これらの有毒食品は北京市や、上海市、広東、天津などの各地に販売されている。北京と広州市は、市内の各大型スーパーや市場で対象となる卵や平目の販売禁止命令を出した。

また、今回の食品違法添加物の発覚は、香港にも影響を及んだ。香港当局が検査した結果、湖南省から輸入された卵にはスーダンレッドが検出され、魚の平目からは発がん性物質であるため食用魚には使用が禁止されているマラカイトグリーンが発見された。香港で消費される9割の平目の産地は中国山東省で、深セン経由で香港に輸出されている。平目の卸売業者はすでに輸入禁止の措置を取ったという。また、卵卸売業者からは、売り上げが半減したとの声が上がっている。

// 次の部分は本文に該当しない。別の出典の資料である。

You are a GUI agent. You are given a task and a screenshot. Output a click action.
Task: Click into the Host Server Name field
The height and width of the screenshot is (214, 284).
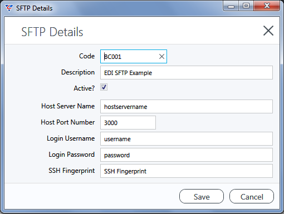pos(187,107)
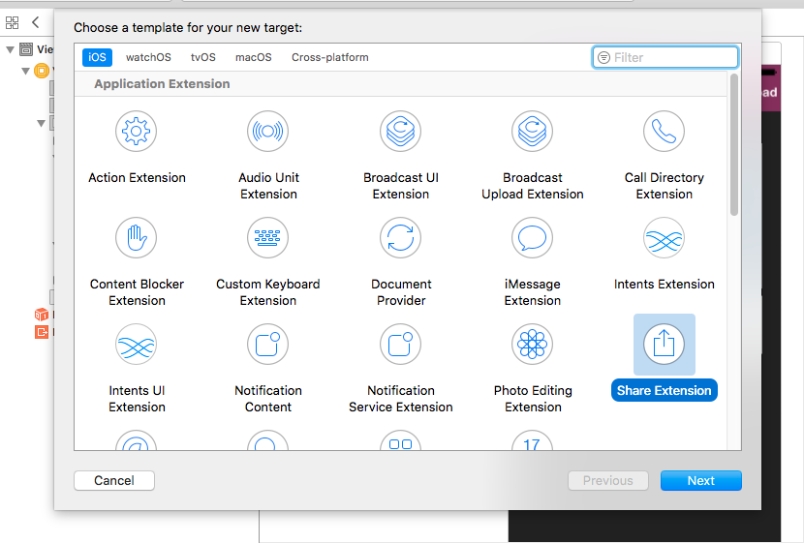This screenshot has height=543, width=804.
Task: Collapse the top project tree disclosure triangle
Action: [11, 49]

中国国家質量検査総局は近日に、卵製品を検査した結果、北京市や、安徽省、河北省、河南省、浙江省などの地域7社の8品目から、スーダンレッドが検出されたと公表した。

食品の違法添加物の使用が発覚されてから、各地で相次ぎ販売中止した。北京市と広州市の関連政府部門は、市内のスーパーと市場で河北省産の赤い卵黄のアヒル卵の販売差止めを通達した。深セン市のスーパーでも疑いのある卵をすべて売り場から下げた。

同じく11月中旬には、上海市食品薬品監査管理局が市販の平目を検査した結果、すべての品目から基準を遥かに超えた薬物が検出される上、発がん物質のニトロフラン系合成抗菌剤(フラゾリドン、ニトロフラゾンの代謝物:AOZ,セミカルバジド)ニトロ基フラン代謝物が残留、一部の品目からエンロフラキサシン、シプロフロキサシン、クロロマイセチン、エリスロマイシン、マラカイトグリーンなどの使用禁止の薬品が残されている。それを受け、北京市食品安全事務局は、市内の卸売市場の平目を検査した。その結果、マラカイトグリーンなどの使用禁止の薬品が検出された。

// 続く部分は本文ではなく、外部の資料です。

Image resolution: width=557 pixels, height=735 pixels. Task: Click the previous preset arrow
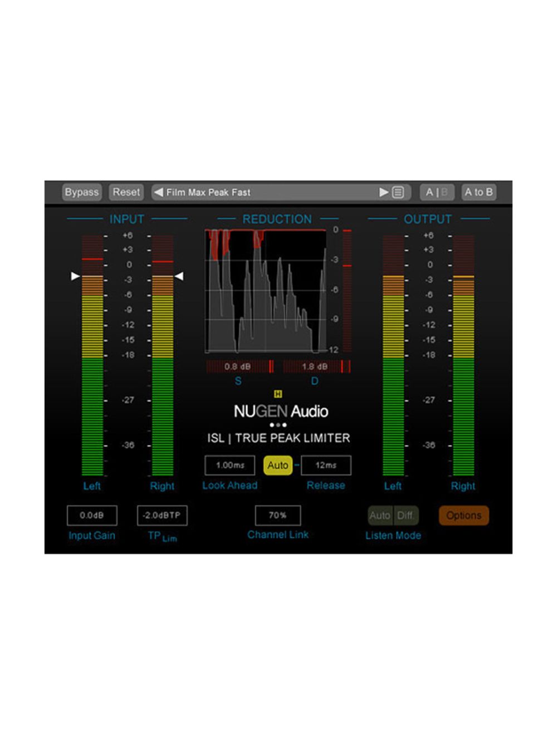pyautogui.click(x=158, y=192)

現在、上海市の一部の水産市場では平目を販売中止している。北京市では11月20日から平目の販売を停止した。杭州市などの周辺都市も山東省産の平目の販売を禁止した。

平目は中国人に好まれる食用魚であるため、全国で年間の生産量は4万トンあまりに達している。中原地区の山東省は主要な産地である。専門家によると、平目の免疫能力が低いため、一部の養殖場では平目の病気感染を抑えるため、国内外で使用禁止の抗生物質、例えばクロロマイセチン、テラマイシンなどを平目に投与しているという。

BBCの評論文では、これまでに中国国内で食品安全問題が多発していることを挙げ、有毒の豚肉や米、粉ミルクなどが発覚したことを言及、これらの食品問題はほとんどメディアから先に暴露されたことについて、政府関連部門は監察と管理責任者らの職務怠慢と指摘した。一方、「同じ華人社会の香港やマカオ、台湾で同様な食品安全問題が発覚すれば、関連部門の政府幹部が責任を問われ、辞職に追い込まれるはず」との声も上がっている。

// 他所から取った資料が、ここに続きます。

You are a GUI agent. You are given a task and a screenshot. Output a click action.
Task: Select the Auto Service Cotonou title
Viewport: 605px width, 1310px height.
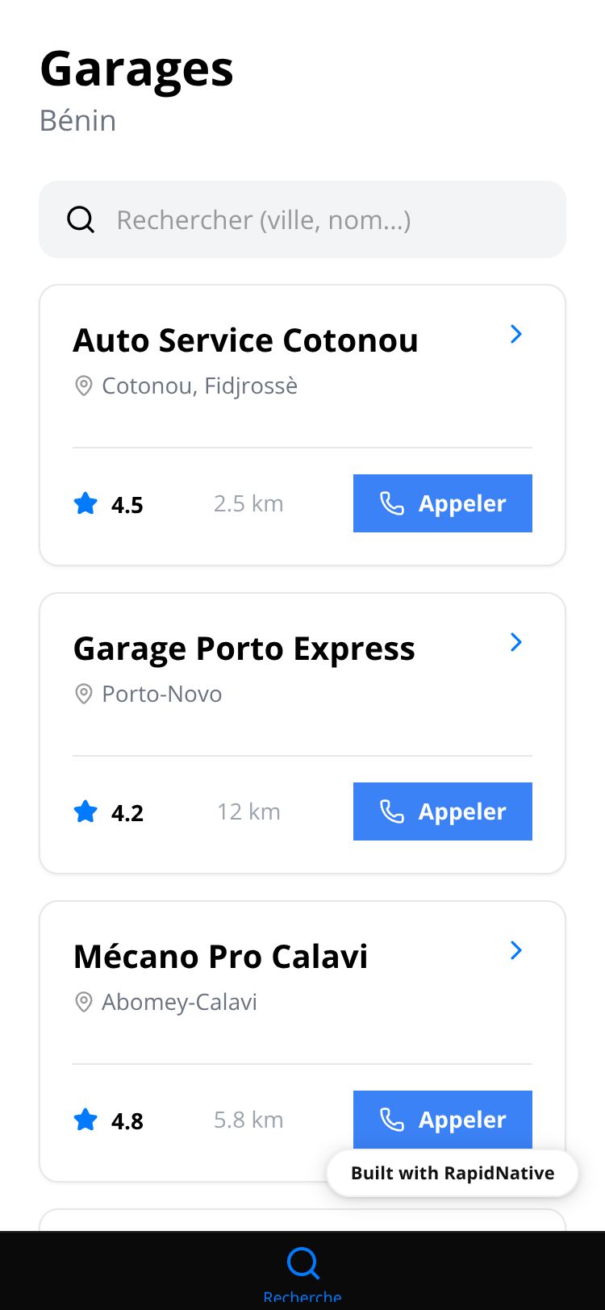pos(245,340)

今年10月に、台湾では中国から輸入された上海ガニには、発がん性物質が検出されたため、台湾食品衛生署の蕭東銘・署長が免職された。

中国紙「南方都市報」は11月18日、国内で発生した一連の食品安全事件を以下のようにリストアップした。

毒ミルク

2003年から2004年4月までに、安徽省阜陽地区では、有毒粉ミルクを飲んだため100人以上の乳児が、頭部が異常に大きくなる症状を現れ、一部は死亡した。

塩漬け魚

2004年6月、中央テレビは、広東省広海鎮が製造した塩漬け魚は、殺虫剤に漬けられたことを報道した。

スーダンレッド

ハインツ社が製造した唐辛子味噌や、ケンタッキ、マクドナルドの製品から工業用染料スーダンレッドが検出された。

ウナギ

2005年6月、一部の養殖業者がウナギに、発ガン性のマラカイトグリーンを使用することが判明。

また、同紙が伝えているほかにも、今年、豚に人間の喘息治療薬を投じる問題が発覚した。飼料の中このような薬を混じることで、豚の脂身の割合を抑えることができる。このような豚肉を食した人間には、中毒反応を起こし、めまいや体力の減退、動悸、手が震えるなどの症状が現れる。今年9月に、上海市ではその豚肉を食用したため、集団中毒事件が相次ぎ発生した。

日本厚生省は今年8月始めに、「輸入時のモニタリング検査において、中国産養殖鰻加工品から、我国では食品中に含有してはならないと定められている合成抗菌剤マラカイトグリーンが検出された」と公表していた。